__Input__:
+ + + + +

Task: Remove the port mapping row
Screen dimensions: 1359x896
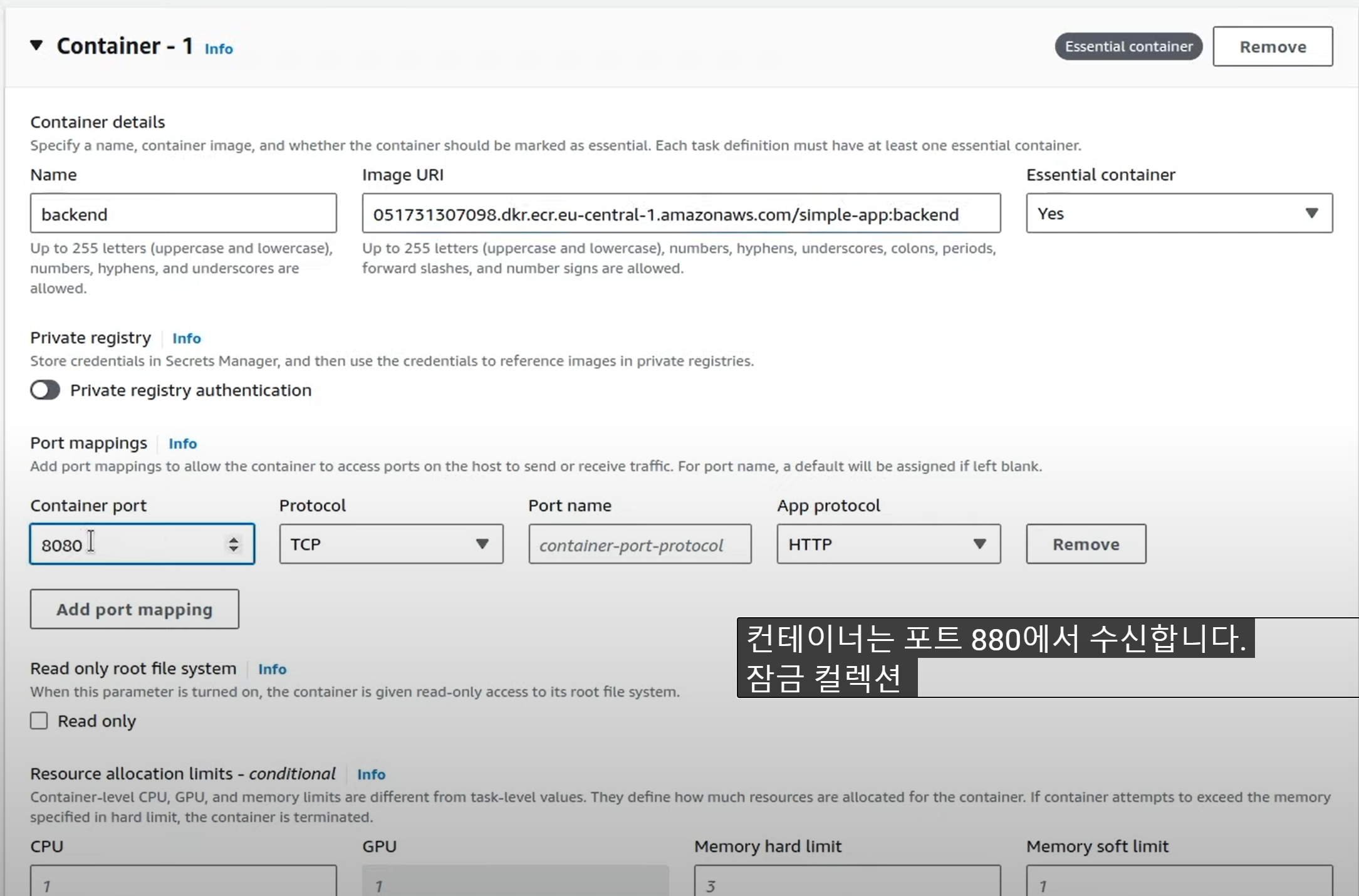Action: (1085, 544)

+ + + + +

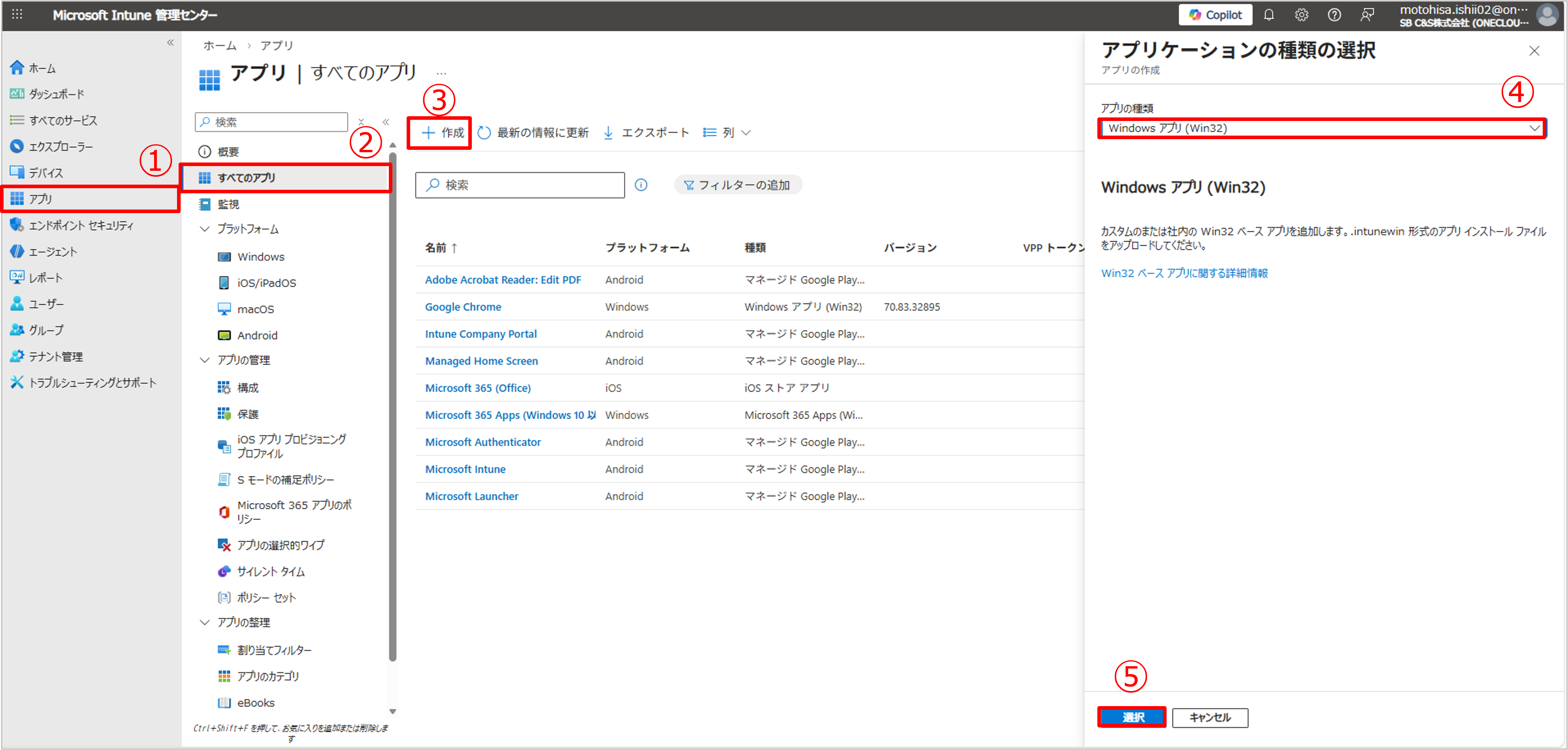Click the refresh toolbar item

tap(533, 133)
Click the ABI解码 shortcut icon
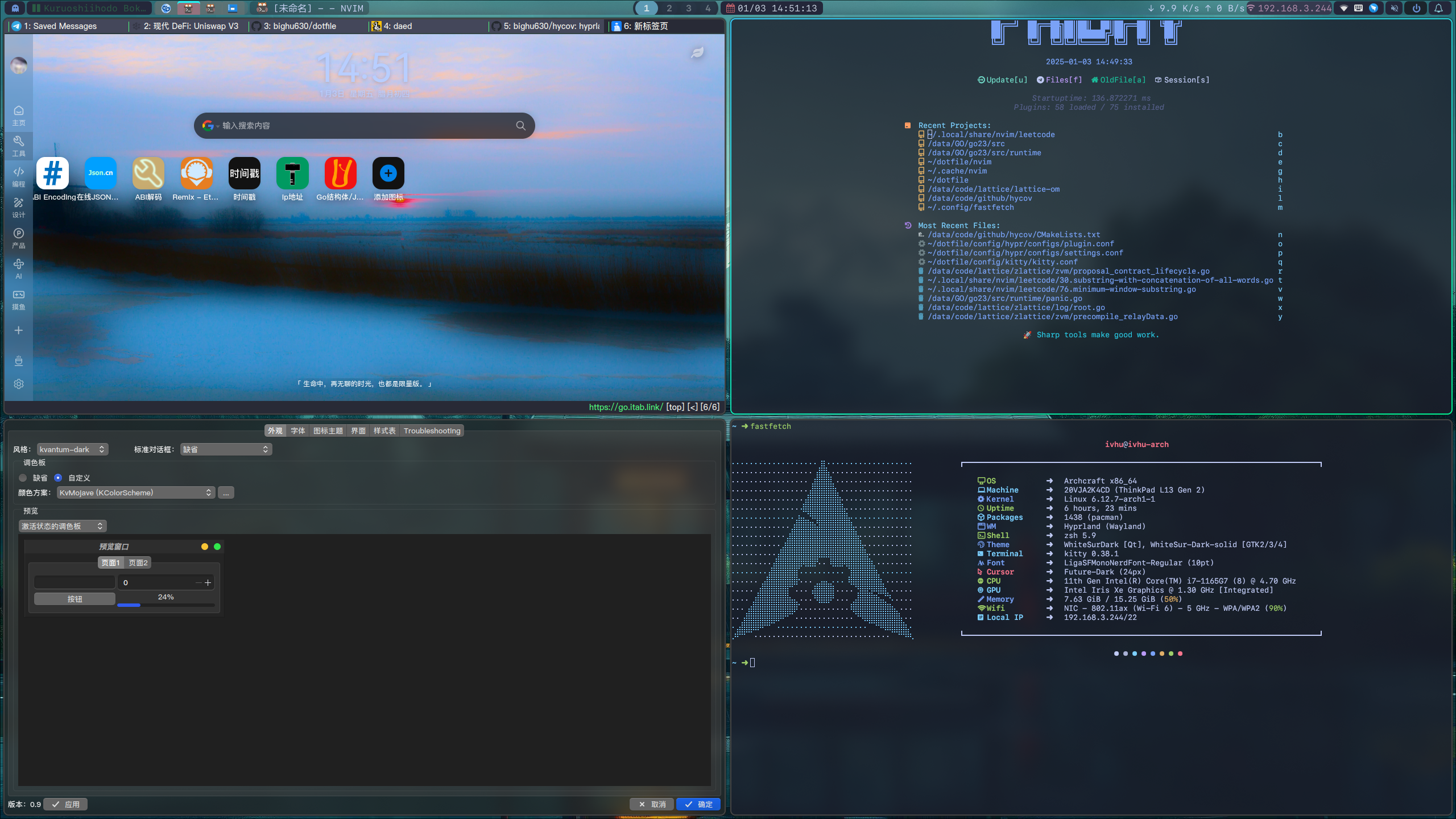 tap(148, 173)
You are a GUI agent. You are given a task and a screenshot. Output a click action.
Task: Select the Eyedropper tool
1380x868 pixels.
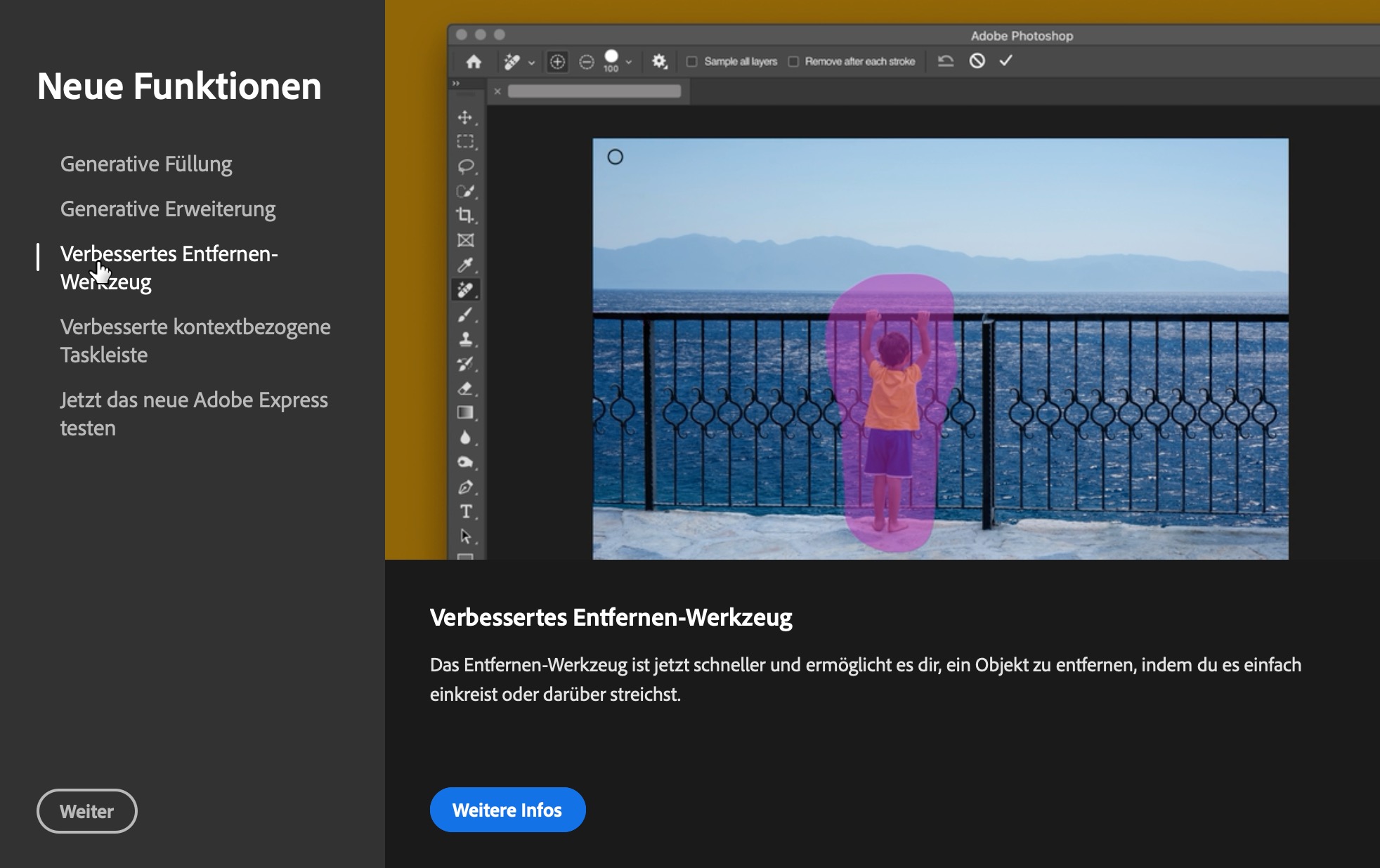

+ + + + +

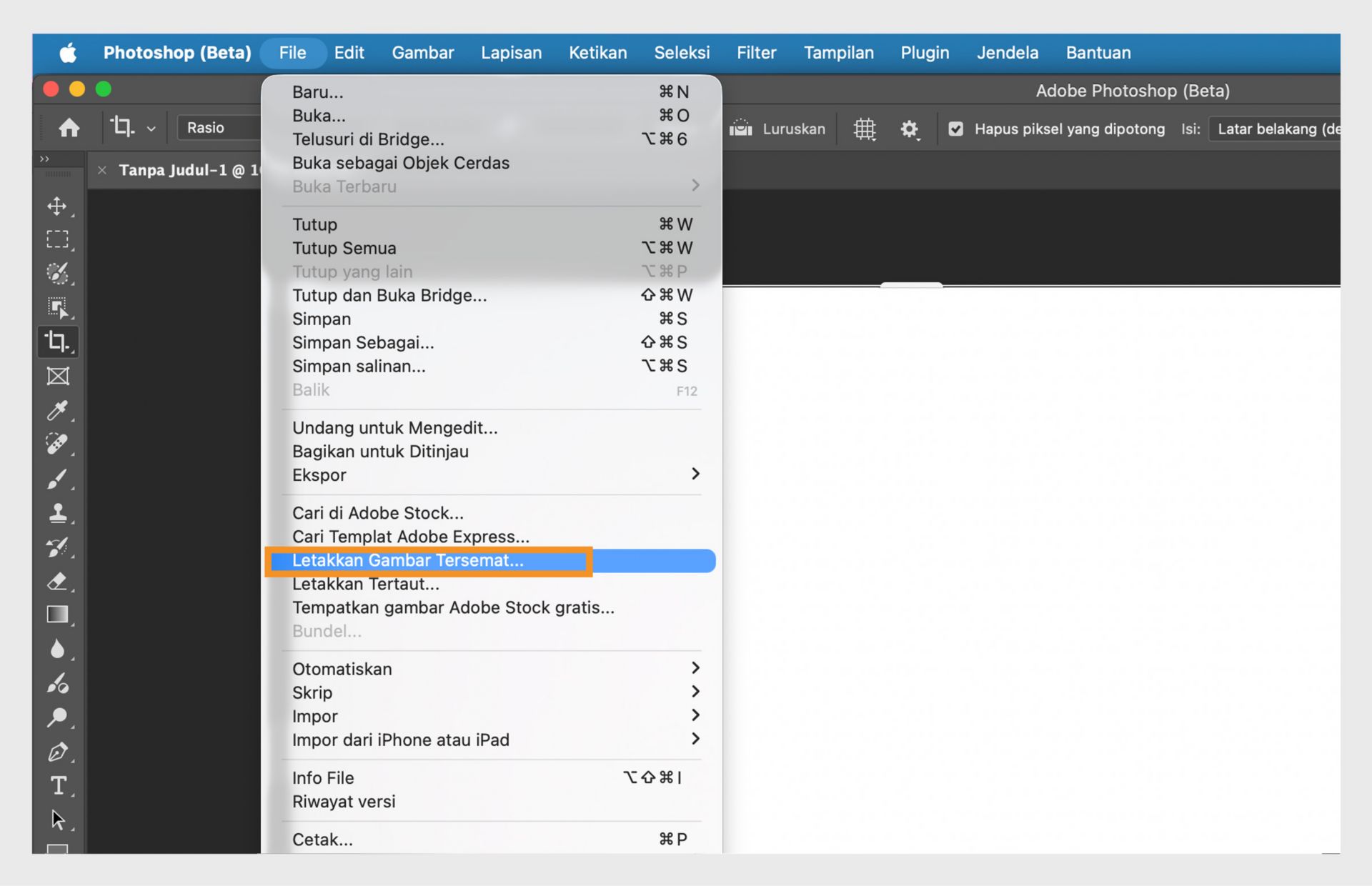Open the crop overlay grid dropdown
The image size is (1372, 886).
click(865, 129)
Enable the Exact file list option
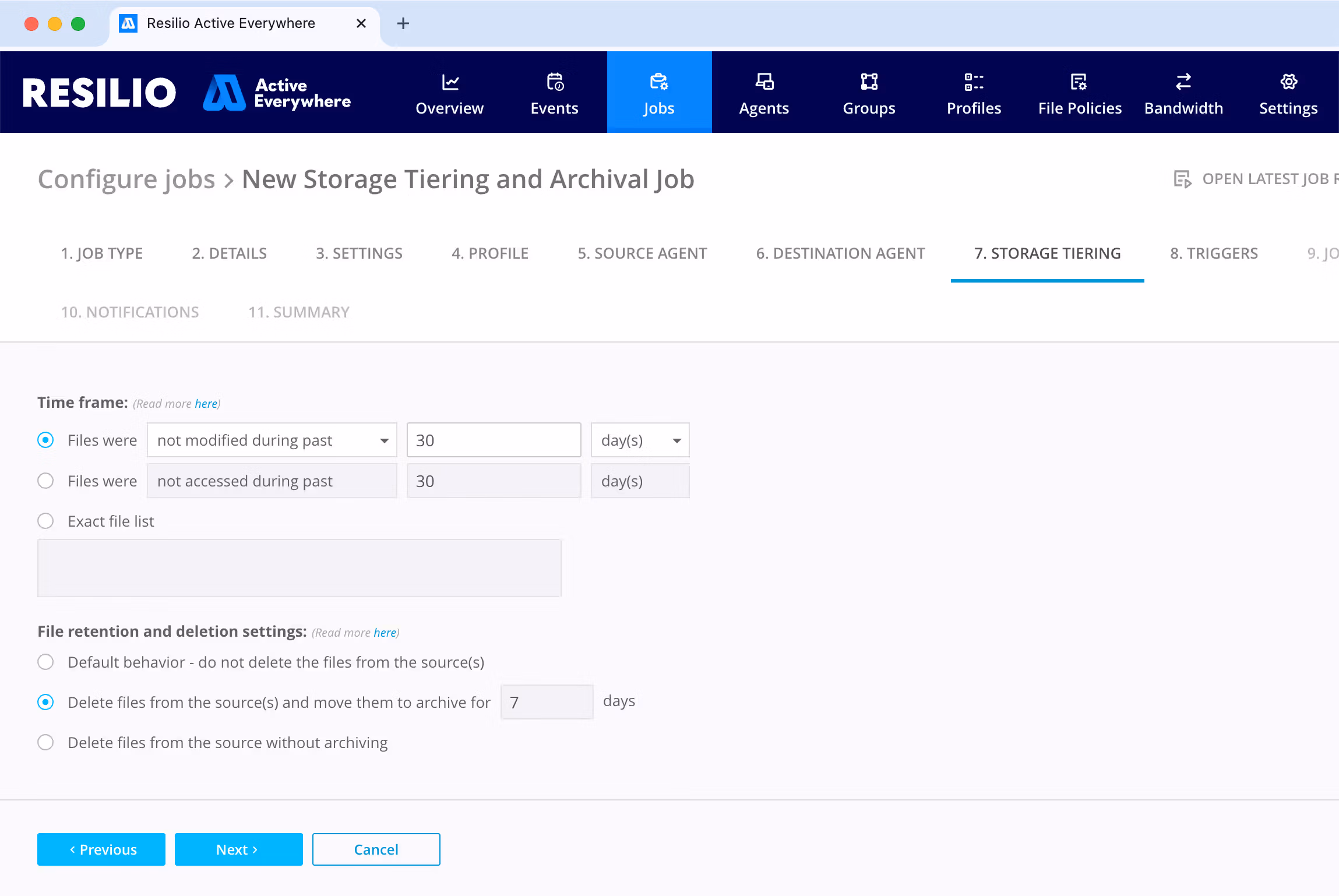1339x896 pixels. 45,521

+ + + + +

__What to do__: The answer must be the lines above from the one containing "Click the ABI解码 shortcut icon" through the one containing "1380x868 pixels.", reproduced exactly, with no pictures and nothing else.

__Expected output__:
Click the ABI解码 shortcut icon
 tap(148, 173)
You are a GUI agent. You are given a task and a screenshot. Output a click action.
Task: Select the Eyedropper tool
1380x868 pixels.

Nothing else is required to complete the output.